Pourquoi une utopie si attrayante, basée sur des arguments solides, en phase avec les problématiques contemporaines, rencontre des résistances si tenaces ? Sur quoi s’appuie ce refus à imaginer la possibilité d’une vie sans travail, jusqu’à présent manifestée par la majorité des citoyens occidentaux (c’est seulement d’eux dont on parle, faut-il le rappeler, lorsqu’on évoque ce type de scénarios) ?

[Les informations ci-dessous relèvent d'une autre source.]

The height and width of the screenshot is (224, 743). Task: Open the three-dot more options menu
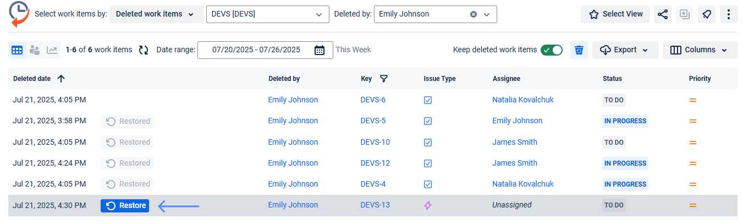[x=729, y=14]
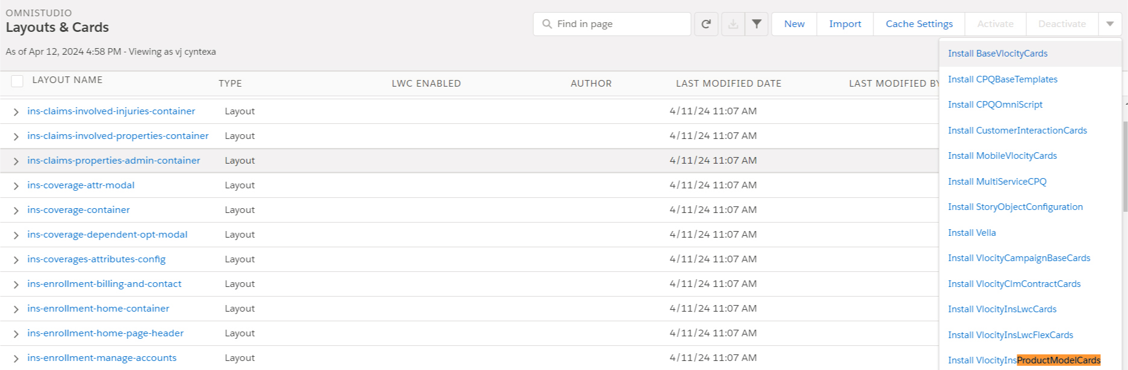Choose Install CPQOmniScript from menu

995,105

Ces questions ne sont pas inédites. Elles sont, en réalité, anciennes comme le capitalisme. Dès son origine, celui-ci a mis en compétition inévitable droit de vivre et droit de travailler. Le capitalisme crée et détruit constamment, de manière plus ou moins équilibrée, des postes de travail ; il exploite les travailleurs comme une marchandise lambda ; il engendre tant la richesse que la pauvreté. Pour ces raisons structurelles, depuis les lois anglaises sur le travail au XVIIIè et XIXè siècles, on débat avec acharnement de la question suivante : déconnecter travail et salaire est-il opportun (introduisant les problématiques de charité, d’assistance/assistanat, de mécénat, de welfare) ou inenvisageable (avec la figure du working poor comme seul sujet économique de masse admis par le travail capitaliste) ?

Au cours des XIXè et XXè siècles, les principales réponses culturelles à ce dilemme ont convergé vers une forme d’apologie, de culte ou de sanctification du travail. Il y a la version protestante-bourgeoise (le travail comme signe d’élection et salut de l’âme) et la version socialiste-prolétaire, où le travail est arme d’émancipation révolutionnaire. Dans un cas comme dans l’autre, cette idéologie assigne au travail le rôle de vecteur de réalisation de soi du point de vue moral, économique et politique. Cela donne une fonction essentielle au marché du travail : celle de grand dispositif d’intégration sociale.

Les résistances face à la perspective d’un revenu universel – corollaires d’une stigmatisation sociale de ceux qui ne travaillent pas ou de ceux qui aspirent à vivre sans travailler « vraiment » – trouvent leur source dans cette culture « travailliste ». Celle-ci traverse les frontières du traditionnel conflit de classe entre capital et travail, patrons et ouvriers (avec des différences significatives entre Nord et Sud de l’hémisphère occidental).

Or, cette dimension est un angle mort dans l’argumentation des partisans de l’utopie d’une vie sans labeur. Ils ne comprennent pas que, jusqu’à présent, l’expérience du travail revêt un caractère incontournable pour la plupart des Occidentaux, en raison de leur condition : isolés, impuissants, libres seulement de consommer et de jouir à l’infini. Ils oublient que l’expérience du travail a une double nature. Condamnation à gagner chaque jour son pain, supplice, torture (comme l’indique une de ses possibles étymologies : trepalium), le travail est aussi accouchement, création et réalisation : un horizon de lumière qui peut produire des transformations concrètes.

Cette expérience de réalisation de soi malgré les difficultés présente une affinité très forte avec ce qu’on pourrait appeler « l’utopie capitaliste ». C’est le rêve de liberté de chaque self-made-man : se créer une vie meilleure, avec ses seules forces, donc avec son travail (dans Robinson Crusoé, bible de ce genre de rêves, « industry » est le mot le plus présent). Face à cette perspective, si laborieuse, le projet de revenu universel, tel qu’il est articulé aujourd’hui, a très peu de chances de s’imposer. L’espoir utopique de milliards de self-made-man/woman peut difficilement être remplacé par celui d’une vie sans travail, avec un revenu distribué de façon paternaliste par l’État.